Gros titre du journal ce matin : « La planète se dirige vers la catastrophe. » Au lendemain de ma rencontre avec Béatrice, au pays des merveilles, mettons que ça place quelques nuages dans le ciel. Le directeur du Programme des Nations unies pour l’environnement (PNUE) explique qu’un an après l’Accord de Paris, les efforts des pays signataires sont nettement insuffisants pour espérer demeurer sous le seuil minimal d’augmentation de la température fixé à 2 degrés Celsius. Il nous prévient — une fois de plus ! — que, si la tendance se maintient, nous pavons le chemin d’un avenir misérable à des centaines de millions de personnes. Des centaines de millions de personnes ! ☹
Dans le deuxième cahier, on donne des précisions sur les démarches du puissant pays voisin, dont les élus souhaitent baisser grandement les impôts, tout autant des très riches que des autres. Pareillement, ils veulent baisser l’impôt des entreprises, sans tenir compte de leur taille. Tout cela creusera encore l’écart, déjà gigantesque dans ce pays, entre les plus riches et les moins nantis. Voilà bien quelques — gros nuages — dans le ciel du pays des merveilles ! Il est difficile de garder le cap sur un monde solidaire et écologique dans ces circonstances…

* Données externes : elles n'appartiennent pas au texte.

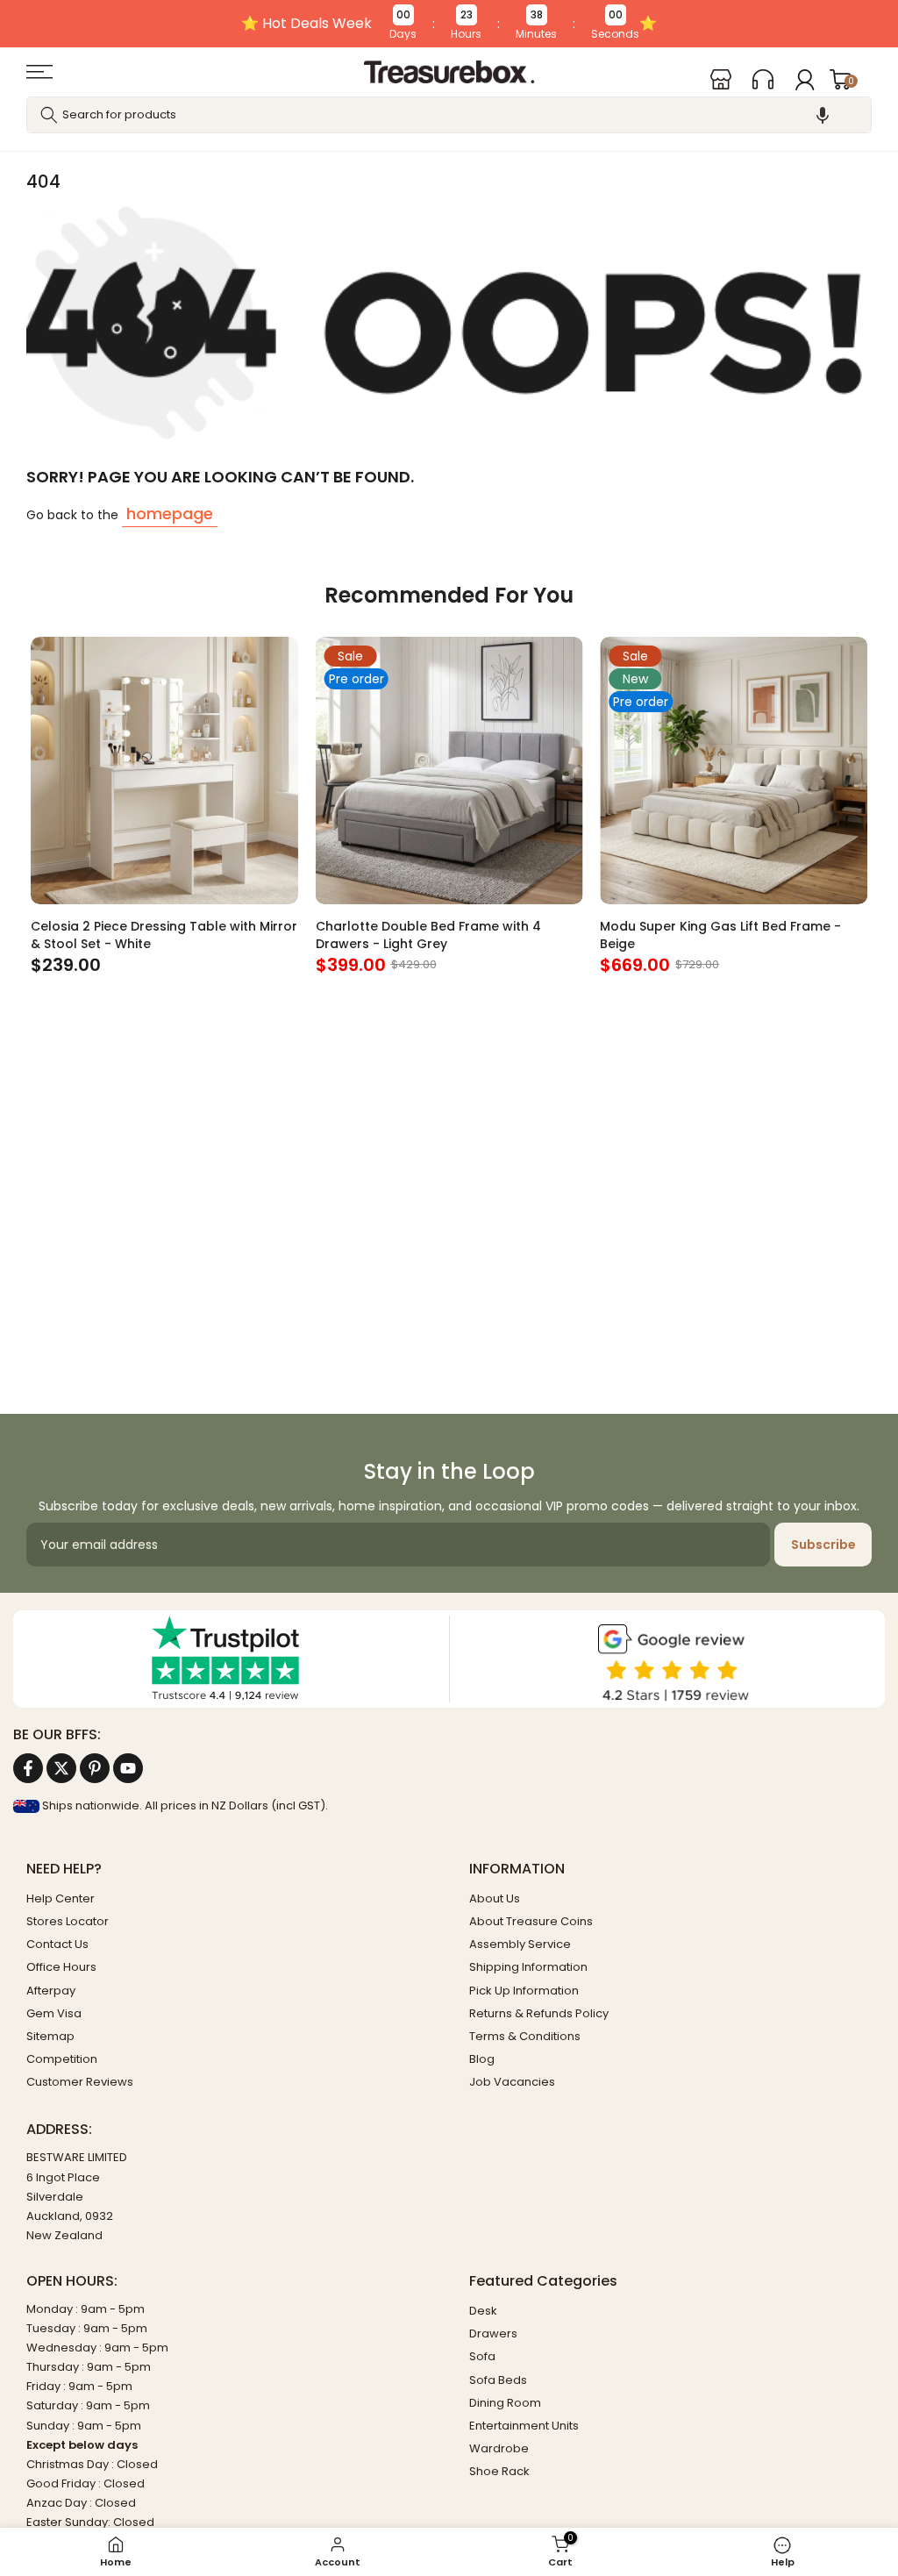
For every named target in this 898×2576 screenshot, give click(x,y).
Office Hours (61, 1967)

Perspective merveilleuse :
1- Ne pas s’attarder indument dans les difficultés
Au fil de l’écriture de mon manuscrit, j’ai lu le conte d’Alice au pays des merveilles. J’ai découvert qu’Alice se faisait rabrouer régulièrement, et souvent vivement, par la plupart des êtres fantastiques qu’elle rencontrait. Il n’y avait pas que du bonbon dans ses rencontres, bien au contraire. Pourtant, c’est l’aspect merveilleux d’un tel voyage qui ressort de cette histoire. Peut-être parce qu’Alice avait une grande capacité à ne pas accrocher à ces moments difficiles et déplaisants… à les négocier simplement, tout en passant à d’autres aspects, souvent agréables et même fascinants, qui se présentaient dans la même foulée. Elle a, entre autres, négocié aisément avec la reine qui ordonnait, à tout bout de champ, le limogeage de ses sujets et parfois aussi d’Alice : « Décapitez-la ! » Bon je sais bien que, d’une fois à l’autre, Alice devait probablement se rendre compte qu’il ne s’agissait là que d’une injonction sans conséquence, mais elle savait y faire avec la rencontre de nuages et avait le don de garder le ciel bien en vue ! 😊
[…] — Ça n’a aucun sens ! cria Alice. Quelle idée de prononcer d’abord la sentence !
— Tais-toi donc ! ordonna la Reine, qui devenait écarlate.
— Non !
— Décapitez-la ! hurla la reine de toutes ses forces.
Personne ne bougea. […]
Lewis Carroll, Alice au pays des merveilles (Paris : Édition Générale Française, 2009), page 160. Édition et traduction de Laurent Bury. Illustration Sir John Tenniel.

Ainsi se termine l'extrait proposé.